Im Jahr 2011 wurde eine direkte Buslinie
40 von der Fähre in die Innenstadt eingeführt.
Doch außerhalb der Saison verkehrt
sie nur als Anruflinientaxi – eine originelle,
aber wenig praktikable Methode für gerade
aus dem Ausland anreisende Fahrgäste.
Hinweise auf der Fähre aus Dänemark auf
dieses Fahrzeug und seine Bestellung: Fehlanzeige.

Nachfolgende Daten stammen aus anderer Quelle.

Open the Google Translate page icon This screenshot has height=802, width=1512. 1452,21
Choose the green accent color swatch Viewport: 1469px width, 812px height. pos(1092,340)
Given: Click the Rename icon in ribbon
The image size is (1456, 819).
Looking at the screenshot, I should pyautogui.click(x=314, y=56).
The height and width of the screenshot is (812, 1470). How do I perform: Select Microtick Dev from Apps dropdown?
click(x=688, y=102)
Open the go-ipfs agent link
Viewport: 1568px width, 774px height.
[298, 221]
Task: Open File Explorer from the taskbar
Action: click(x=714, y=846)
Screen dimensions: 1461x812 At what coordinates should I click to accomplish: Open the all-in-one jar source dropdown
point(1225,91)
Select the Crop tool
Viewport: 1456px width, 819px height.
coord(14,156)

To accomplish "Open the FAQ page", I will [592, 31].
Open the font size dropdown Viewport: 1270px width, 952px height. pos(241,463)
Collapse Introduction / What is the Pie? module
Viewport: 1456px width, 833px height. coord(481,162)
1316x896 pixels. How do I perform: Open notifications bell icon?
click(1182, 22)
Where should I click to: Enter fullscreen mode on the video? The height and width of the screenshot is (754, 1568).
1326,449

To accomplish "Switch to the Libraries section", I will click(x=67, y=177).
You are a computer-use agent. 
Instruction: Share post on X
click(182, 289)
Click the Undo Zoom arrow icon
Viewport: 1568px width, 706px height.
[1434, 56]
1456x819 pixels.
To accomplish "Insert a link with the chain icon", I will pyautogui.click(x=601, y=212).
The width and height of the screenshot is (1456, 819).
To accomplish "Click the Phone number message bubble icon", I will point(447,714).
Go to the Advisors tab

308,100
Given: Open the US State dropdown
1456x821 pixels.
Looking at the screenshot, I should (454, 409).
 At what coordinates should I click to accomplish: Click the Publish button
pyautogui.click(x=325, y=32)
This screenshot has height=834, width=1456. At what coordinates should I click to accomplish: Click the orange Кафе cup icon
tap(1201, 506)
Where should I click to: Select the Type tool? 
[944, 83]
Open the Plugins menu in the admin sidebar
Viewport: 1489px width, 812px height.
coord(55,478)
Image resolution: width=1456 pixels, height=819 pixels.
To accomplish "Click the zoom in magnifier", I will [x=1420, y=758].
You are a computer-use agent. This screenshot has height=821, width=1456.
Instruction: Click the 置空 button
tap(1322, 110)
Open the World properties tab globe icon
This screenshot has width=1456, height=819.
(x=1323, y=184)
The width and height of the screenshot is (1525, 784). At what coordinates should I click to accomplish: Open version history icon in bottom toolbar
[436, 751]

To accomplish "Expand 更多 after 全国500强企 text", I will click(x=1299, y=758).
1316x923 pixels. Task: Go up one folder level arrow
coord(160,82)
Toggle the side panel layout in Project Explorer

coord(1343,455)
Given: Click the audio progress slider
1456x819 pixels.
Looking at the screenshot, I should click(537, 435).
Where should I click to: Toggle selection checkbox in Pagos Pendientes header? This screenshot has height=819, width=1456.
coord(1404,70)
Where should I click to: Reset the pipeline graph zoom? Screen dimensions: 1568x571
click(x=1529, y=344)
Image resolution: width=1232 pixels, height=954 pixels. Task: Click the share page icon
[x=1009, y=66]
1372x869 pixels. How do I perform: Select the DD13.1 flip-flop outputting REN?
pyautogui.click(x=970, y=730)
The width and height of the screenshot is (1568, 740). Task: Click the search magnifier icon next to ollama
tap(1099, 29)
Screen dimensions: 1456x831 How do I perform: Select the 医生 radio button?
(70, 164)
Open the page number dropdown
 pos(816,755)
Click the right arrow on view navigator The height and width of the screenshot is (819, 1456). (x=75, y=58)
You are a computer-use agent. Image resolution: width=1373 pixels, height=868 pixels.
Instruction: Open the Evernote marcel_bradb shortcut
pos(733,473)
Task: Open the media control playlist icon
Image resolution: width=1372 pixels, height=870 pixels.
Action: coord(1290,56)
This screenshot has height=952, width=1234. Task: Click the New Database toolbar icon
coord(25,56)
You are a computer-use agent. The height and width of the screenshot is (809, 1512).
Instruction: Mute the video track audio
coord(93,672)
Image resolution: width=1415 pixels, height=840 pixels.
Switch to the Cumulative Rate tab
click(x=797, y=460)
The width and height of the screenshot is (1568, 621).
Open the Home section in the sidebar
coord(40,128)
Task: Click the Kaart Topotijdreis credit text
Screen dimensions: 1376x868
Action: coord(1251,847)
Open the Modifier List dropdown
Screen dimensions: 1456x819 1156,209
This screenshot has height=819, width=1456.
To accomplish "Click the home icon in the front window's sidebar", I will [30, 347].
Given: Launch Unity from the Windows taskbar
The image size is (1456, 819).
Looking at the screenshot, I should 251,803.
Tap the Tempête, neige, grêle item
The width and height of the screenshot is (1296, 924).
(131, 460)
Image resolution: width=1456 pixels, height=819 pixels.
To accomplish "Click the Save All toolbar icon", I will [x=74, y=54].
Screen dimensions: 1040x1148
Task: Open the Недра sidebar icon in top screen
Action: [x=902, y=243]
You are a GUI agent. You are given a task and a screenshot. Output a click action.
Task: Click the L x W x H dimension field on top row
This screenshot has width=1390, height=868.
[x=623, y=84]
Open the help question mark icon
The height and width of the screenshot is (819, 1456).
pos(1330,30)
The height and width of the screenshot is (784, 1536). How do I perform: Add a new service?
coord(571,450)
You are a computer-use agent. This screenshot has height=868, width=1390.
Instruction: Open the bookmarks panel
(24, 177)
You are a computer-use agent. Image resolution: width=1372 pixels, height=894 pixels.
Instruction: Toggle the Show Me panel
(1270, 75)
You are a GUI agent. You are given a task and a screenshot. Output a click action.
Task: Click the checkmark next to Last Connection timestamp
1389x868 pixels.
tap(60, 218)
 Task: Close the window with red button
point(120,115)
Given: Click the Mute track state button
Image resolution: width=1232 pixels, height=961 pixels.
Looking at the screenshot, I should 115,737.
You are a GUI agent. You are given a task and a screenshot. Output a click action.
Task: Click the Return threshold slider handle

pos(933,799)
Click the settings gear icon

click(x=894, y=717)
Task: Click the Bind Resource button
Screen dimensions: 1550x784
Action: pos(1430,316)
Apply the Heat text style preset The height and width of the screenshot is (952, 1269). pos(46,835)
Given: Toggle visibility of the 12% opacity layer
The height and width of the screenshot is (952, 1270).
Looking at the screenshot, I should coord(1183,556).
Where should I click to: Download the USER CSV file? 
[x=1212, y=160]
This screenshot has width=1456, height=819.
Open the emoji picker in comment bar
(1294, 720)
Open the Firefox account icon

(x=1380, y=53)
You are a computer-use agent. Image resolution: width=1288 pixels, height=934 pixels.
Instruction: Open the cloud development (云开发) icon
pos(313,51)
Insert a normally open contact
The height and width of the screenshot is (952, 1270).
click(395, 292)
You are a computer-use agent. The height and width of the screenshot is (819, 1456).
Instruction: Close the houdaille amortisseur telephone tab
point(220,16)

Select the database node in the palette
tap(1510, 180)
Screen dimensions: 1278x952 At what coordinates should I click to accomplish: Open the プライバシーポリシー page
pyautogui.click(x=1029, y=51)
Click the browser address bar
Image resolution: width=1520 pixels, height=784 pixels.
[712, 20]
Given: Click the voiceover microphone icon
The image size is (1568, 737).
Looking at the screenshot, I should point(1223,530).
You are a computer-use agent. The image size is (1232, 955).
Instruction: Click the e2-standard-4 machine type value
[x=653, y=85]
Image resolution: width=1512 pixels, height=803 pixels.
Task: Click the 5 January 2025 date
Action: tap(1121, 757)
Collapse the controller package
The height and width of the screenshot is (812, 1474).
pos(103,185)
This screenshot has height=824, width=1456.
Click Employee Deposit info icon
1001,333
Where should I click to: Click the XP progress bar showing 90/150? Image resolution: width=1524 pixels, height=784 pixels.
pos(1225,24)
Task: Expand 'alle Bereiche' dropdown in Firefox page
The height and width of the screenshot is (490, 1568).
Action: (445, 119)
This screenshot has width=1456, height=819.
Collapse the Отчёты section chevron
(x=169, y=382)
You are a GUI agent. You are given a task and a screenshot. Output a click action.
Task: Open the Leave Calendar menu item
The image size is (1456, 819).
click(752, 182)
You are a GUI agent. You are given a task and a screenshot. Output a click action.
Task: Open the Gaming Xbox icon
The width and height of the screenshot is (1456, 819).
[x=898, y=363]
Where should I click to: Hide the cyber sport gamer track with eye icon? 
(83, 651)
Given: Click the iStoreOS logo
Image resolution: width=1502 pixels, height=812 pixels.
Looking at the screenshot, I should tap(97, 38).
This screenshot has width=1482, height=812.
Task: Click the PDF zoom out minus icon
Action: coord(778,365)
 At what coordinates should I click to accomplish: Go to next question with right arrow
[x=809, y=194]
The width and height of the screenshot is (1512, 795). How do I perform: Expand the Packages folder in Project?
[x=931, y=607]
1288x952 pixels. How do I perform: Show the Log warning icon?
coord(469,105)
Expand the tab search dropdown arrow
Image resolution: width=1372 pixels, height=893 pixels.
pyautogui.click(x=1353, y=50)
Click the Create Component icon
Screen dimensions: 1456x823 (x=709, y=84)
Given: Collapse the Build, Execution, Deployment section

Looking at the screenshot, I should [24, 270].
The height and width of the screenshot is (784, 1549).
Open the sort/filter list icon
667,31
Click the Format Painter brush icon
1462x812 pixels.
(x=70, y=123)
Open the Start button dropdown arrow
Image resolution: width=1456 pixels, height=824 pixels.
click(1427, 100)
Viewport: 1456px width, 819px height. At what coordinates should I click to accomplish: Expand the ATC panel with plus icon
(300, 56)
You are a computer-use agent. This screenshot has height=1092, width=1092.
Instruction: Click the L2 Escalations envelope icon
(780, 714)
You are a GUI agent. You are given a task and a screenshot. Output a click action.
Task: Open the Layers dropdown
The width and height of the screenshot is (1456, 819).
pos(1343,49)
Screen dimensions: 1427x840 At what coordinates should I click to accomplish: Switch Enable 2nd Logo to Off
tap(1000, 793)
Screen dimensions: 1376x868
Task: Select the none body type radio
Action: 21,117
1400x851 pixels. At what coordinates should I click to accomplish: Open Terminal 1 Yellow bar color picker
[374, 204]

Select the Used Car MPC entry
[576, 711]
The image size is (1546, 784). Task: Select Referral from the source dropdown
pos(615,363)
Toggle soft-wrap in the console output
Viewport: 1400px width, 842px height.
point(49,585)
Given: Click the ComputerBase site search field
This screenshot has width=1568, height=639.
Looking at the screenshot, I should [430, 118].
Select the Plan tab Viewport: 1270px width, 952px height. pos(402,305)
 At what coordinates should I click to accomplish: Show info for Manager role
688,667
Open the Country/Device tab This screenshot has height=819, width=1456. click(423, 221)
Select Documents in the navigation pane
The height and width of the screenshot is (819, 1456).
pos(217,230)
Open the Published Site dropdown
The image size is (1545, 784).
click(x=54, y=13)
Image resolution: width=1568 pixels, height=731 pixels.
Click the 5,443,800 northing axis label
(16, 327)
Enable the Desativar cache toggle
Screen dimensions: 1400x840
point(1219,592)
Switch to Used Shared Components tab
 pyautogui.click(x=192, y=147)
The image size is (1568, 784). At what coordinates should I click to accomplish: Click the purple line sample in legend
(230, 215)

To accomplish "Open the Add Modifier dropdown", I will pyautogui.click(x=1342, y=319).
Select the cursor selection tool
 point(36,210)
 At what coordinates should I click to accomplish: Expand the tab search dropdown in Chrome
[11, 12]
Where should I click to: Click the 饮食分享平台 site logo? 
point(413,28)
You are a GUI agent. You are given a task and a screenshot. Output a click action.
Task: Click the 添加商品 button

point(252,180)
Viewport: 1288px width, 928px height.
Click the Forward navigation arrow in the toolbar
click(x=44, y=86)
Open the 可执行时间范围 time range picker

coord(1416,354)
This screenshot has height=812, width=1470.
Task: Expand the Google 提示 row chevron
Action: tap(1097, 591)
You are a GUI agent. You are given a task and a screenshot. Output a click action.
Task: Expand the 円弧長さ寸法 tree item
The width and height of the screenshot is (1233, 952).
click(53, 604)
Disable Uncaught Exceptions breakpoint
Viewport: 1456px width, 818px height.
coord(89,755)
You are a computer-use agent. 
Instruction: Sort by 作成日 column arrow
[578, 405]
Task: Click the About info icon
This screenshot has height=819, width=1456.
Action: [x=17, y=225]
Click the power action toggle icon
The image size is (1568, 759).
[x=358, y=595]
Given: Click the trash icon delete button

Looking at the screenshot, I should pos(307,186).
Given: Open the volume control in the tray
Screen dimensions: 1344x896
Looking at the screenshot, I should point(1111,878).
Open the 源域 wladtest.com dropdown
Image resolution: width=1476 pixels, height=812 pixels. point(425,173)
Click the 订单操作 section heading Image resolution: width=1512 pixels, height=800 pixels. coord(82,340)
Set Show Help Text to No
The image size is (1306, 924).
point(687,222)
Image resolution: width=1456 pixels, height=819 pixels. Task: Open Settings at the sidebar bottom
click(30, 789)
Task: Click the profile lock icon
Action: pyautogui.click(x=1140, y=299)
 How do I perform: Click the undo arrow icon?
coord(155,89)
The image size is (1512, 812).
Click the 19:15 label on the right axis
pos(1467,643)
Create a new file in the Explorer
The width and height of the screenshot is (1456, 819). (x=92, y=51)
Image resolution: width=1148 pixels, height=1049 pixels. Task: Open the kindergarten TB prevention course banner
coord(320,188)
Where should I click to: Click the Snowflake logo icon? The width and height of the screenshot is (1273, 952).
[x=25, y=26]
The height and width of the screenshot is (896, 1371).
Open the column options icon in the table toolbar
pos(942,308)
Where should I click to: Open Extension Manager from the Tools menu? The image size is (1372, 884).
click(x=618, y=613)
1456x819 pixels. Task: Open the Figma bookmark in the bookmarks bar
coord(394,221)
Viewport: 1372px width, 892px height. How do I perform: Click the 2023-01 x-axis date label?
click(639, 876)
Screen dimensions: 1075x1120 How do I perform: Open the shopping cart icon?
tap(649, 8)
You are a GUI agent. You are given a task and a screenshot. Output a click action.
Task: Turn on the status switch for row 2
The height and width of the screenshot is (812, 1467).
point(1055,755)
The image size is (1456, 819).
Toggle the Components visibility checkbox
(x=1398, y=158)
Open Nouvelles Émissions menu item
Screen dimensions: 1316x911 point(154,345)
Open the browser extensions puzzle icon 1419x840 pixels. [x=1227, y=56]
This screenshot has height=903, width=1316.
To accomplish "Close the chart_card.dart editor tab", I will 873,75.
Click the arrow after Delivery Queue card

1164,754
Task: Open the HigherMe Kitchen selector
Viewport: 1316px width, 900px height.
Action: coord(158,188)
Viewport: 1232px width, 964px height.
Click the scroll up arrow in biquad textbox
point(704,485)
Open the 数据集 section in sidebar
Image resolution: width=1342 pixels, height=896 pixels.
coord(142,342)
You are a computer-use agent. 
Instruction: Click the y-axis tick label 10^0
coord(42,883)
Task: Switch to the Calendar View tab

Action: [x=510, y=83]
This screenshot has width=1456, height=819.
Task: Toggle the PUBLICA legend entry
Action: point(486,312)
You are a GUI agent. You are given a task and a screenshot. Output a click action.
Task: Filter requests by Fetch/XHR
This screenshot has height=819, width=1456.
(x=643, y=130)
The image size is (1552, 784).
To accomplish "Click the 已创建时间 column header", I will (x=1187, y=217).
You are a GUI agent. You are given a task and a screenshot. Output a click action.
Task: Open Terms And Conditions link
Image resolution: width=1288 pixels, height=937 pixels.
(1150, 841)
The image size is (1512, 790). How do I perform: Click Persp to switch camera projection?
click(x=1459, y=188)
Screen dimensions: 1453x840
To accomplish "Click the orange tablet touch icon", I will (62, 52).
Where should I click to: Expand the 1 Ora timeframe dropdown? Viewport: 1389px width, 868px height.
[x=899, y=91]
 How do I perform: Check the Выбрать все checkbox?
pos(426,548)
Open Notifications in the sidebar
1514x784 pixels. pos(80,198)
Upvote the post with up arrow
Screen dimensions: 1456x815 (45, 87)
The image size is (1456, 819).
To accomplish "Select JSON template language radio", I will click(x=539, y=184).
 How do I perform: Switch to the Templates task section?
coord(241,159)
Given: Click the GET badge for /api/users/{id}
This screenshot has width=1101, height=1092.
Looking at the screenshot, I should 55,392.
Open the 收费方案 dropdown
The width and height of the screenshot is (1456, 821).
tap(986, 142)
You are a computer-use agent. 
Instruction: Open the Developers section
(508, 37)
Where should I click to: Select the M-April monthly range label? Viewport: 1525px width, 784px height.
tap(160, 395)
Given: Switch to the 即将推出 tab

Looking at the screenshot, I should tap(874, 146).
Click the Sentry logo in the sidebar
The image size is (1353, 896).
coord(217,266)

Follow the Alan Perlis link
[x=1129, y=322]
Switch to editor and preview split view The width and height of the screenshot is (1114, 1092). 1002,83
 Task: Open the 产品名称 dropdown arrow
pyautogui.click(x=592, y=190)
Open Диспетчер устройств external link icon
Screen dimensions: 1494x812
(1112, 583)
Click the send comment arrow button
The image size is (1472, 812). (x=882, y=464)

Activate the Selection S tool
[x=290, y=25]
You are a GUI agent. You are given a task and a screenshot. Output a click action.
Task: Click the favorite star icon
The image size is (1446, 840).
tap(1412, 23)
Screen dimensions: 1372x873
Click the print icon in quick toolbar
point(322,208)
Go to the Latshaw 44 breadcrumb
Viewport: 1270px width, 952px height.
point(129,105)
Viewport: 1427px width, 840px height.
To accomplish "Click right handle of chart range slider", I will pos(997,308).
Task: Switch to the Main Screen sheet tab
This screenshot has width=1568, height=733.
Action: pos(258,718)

Für Reisende mit dem Fahrrad ist
diese Buslinie sowieso nicht geeignet, und
selbst in der Saison ist ihre Kapazität auf
40 Reisende beschränkt. Als Fahrschein gilt
das sogenannte easyway-ticket (19 Euro
in eine Richtung, 29 Euro für eine Tageskarte),
im Internet unter www.easy-ticket.
com buchbar. Es gilt außer im Bus zur Fähre
auch auf den anderen Rostocker Linien, für
die Fährfahrt und im Bus nach Nykøbing.
Das ist bequem, aber außerhalb der Saison
teurer als der Kauf einzelner Fahrkarten; so
kostet eine Tageskarte für die Fähre in der
Nebensaison nur 7 Euro. So gut gemeint
dieser Zubringerbus auch sein mag, die restriktiven
Benutzungsbedingungen schrecken
ab. Nicht umsonst stand die Linie
schon mehrfach in ihrer kurzen Geschichte
dicht vor der Einstellung.
Kontrast: Der Bus
von Gedser nach
Nykøbing fährt
übrigens direkt
im Anschluss an
die Fähren direkt
vom Anlegeplatz
der Fähren ab und
ist natürlich zum
regulären Tarif benutzbar.
Daneben verkehrt
stündlich die
Buslinie 45 von Lütten
Klein durch den
Warnowtunnel
zum Terminal und
von dort weiter zu
einer Haltestelle
namens „Langenort
Warnowblick“,
wo man in einen
anderen Bus zum
Dierkower Kreuz
umsteigen kann,
teilweise werden
die Fahrten auch
durchgebunden.
Von Dierkow geht
es mit der Straßenbahn
in die
Innenstadt. Eine
zweite Buslinie, die
bereits erwähnte
Linie 49, verbindet den Seehafen werktags
auf etwas kürzerem Weg mit Dierkow, doch
diese Linie hält wiederum nicht am Terminal.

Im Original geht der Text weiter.